- Aim of the task -
Give an exact copy of every entry.

%%

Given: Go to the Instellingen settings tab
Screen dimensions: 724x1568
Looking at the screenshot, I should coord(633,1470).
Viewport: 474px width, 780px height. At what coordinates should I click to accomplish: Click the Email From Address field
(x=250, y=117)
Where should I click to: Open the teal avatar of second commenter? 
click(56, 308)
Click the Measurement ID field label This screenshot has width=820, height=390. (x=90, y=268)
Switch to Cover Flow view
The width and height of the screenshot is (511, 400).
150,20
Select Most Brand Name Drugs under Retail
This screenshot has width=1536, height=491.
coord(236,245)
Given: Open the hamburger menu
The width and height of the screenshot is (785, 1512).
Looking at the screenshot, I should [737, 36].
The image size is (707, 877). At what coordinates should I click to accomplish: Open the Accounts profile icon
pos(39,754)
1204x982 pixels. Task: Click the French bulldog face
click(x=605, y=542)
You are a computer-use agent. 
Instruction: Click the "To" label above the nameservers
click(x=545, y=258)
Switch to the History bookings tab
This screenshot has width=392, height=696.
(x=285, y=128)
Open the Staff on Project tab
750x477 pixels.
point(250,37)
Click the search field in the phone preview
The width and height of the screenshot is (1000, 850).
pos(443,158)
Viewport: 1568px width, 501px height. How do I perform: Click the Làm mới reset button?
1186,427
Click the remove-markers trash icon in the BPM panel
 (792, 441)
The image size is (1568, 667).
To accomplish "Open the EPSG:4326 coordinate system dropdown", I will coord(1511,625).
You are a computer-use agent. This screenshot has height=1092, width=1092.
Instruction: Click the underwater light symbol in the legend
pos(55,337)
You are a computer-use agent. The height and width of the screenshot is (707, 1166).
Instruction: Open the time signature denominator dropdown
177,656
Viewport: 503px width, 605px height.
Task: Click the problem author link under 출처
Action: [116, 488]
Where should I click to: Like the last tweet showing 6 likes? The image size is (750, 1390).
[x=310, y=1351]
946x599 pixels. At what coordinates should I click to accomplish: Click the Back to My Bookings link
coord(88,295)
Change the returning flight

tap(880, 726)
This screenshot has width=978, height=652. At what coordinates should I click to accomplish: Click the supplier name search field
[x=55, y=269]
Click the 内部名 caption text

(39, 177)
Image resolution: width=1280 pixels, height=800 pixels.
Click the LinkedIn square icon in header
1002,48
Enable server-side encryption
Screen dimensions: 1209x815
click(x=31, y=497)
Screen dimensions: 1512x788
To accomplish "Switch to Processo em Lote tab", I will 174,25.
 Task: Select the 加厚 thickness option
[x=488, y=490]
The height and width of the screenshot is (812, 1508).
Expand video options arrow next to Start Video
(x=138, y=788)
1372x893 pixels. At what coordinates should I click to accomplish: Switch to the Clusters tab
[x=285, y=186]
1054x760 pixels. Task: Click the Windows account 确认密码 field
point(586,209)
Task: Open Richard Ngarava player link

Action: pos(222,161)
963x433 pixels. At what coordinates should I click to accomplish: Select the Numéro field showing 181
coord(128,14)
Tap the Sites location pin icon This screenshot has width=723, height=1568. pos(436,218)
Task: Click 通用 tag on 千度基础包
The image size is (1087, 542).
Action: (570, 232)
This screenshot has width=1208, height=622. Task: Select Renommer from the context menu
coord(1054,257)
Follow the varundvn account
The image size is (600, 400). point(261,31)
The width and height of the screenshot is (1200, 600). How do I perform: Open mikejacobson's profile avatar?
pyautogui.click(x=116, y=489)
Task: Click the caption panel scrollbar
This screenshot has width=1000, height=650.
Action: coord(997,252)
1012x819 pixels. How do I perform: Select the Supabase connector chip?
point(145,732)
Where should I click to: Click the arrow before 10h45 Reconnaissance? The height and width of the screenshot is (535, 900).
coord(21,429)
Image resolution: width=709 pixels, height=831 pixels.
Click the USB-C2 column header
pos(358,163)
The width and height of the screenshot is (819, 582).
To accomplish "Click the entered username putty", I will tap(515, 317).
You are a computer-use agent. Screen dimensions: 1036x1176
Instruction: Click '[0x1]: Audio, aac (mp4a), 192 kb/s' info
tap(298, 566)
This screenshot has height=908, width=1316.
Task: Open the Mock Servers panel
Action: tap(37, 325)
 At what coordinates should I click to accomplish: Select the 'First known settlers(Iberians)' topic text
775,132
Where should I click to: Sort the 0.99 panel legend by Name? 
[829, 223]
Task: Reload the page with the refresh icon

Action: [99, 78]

%%

- Task answer -
Given: Go to the Instellingen settings tab
Screen dimensions: 724x1568
Looking at the screenshot, I should coord(633,1470).
Viewport: 474px width, 780px height. At what coordinates should I click to accomplish: Click the Email From Address field
(x=250, y=117)
Where should I click to: Open the teal avatar of second commenter? 
click(56, 308)
Click the Measurement ID field label This screenshot has width=820, height=390. (x=90, y=268)
Switch to Cover Flow view
The width and height of the screenshot is (511, 400).
150,20
Select Most Brand Name Drugs under Retail
This screenshot has width=1536, height=491.
coord(236,245)
Given: Open the hamburger menu
The width and height of the screenshot is (785, 1512).
Looking at the screenshot, I should [737, 36].
The image size is (707, 877). At what coordinates should I click to accomplish: Open the Accounts profile icon
pos(39,754)
1204x982 pixels. Task: Click the French bulldog face
click(x=605, y=542)
You are a computer-use agent. 
Instruction: Click the "To" label above the nameservers
click(x=545, y=258)
Switch to the History bookings tab
This screenshot has width=392, height=696.
(x=285, y=128)
Open the Staff on Project tab
750x477 pixels.
point(250,37)
Click the search field in the phone preview
The width and height of the screenshot is (1000, 850).
pos(443,158)
Viewport: 1568px width, 501px height. How do I perform: Click the Làm mới reset button?
1186,427
Click the remove-markers trash icon in the BPM panel
 (792, 441)
The image size is (1568, 667).
To accomplish "Open the EPSG:4326 coordinate system dropdown", I will coord(1511,625).
You are a computer-use agent. This screenshot has height=1092, width=1092.
Instruction: Click the underwater light symbol in the legend
pos(55,337)
You are a computer-use agent. The height and width of the screenshot is (707, 1166).
Instruction: Open the time signature denominator dropdown
177,656
Viewport: 503px width, 605px height.
Task: Click the problem author link under 출처
Action: [116, 488]
Where should I click to: Like the last tweet showing 6 likes? The image size is (750, 1390).
[x=310, y=1351]
946x599 pixels. At what coordinates should I click to accomplish: Click the Back to My Bookings link
coord(88,295)
Change the returning flight

tap(880, 726)
This screenshot has width=978, height=652. At what coordinates should I click to accomplish: Click the supplier name search field
[x=55, y=269]
Click the 内部名 caption text

(39, 177)
Image resolution: width=1280 pixels, height=800 pixels.
Click the LinkedIn square icon in header
1002,48
Enable server-side encryption
Screen dimensions: 1209x815
click(x=31, y=497)
Screen dimensions: 1512x788
To accomplish "Switch to Processo em Lote tab", I will 174,25.
 Task: Select the 加厚 thickness option
[x=488, y=490]
The height and width of the screenshot is (812, 1508).
Expand video options arrow next to Start Video
(x=138, y=788)
1372x893 pixels. At what coordinates should I click to accomplish: Switch to the Clusters tab
[x=285, y=186]
1054x760 pixels. Task: Click the Windows account 确认密码 field
point(586,209)
Task: Open Richard Ngarava player link

Action: pos(222,161)
963x433 pixels. At what coordinates should I click to accomplish: Select the Numéro field showing 181
coord(128,14)
Tap the Sites location pin icon This screenshot has width=723, height=1568. pos(436,218)
Task: Click 通用 tag on 千度基础包
The image size is (1087, 542).
Action: (570, 232)
This screenshot has width=1208, height=622. Task: Select Renommer from the context menu
coord(1054,257)
Follow the varundvn account
The image size is (600, 400). point(261,31)
The width and height of the screenshot is (1200, 600). How do I perform: Open mikejacobson's profile avatar?
pyautogui.click(x=116, y=489)
Task: Click the caption panel scrollbar
This screenshot has width=1000, height=650.
Action: coord(997,252)
1012x819 pixels. How do I perform: Select the Supabase connector chip?
point(145,732)
Where should I click to: Click the arrow before 10h45 Reconnaissance? The height and width of the screenshot is (535, 900).
coord(21,429)
Image resolution: width=709 pixels, height=831 pixels.
Click the USB-C2 column header
pos(358,163)
The width and height of the screenshot is (819, 582).
To accomplish "Click the entered username putty", I will tap(515, 317).
You are a computer-use agent. Screen dimensions: 1036x1176
Instruction: Click '[0x1]: Audio, aac (mp4a), 192 kb/s' info
tap(298, 566)
This screenshot has height=908, width=1316.
Task: Open the Mock Servers panel
Action: tap(37, 325)
 At what coordinates should I click to accomplish: Select the 'First known settlers(Iberians)' topic text
775,132
Where should I click to: Sort the 0.99 panel legend by Name? 
[829, 223]
Task: Reload the page with the refresh icon

Action: [99, 78]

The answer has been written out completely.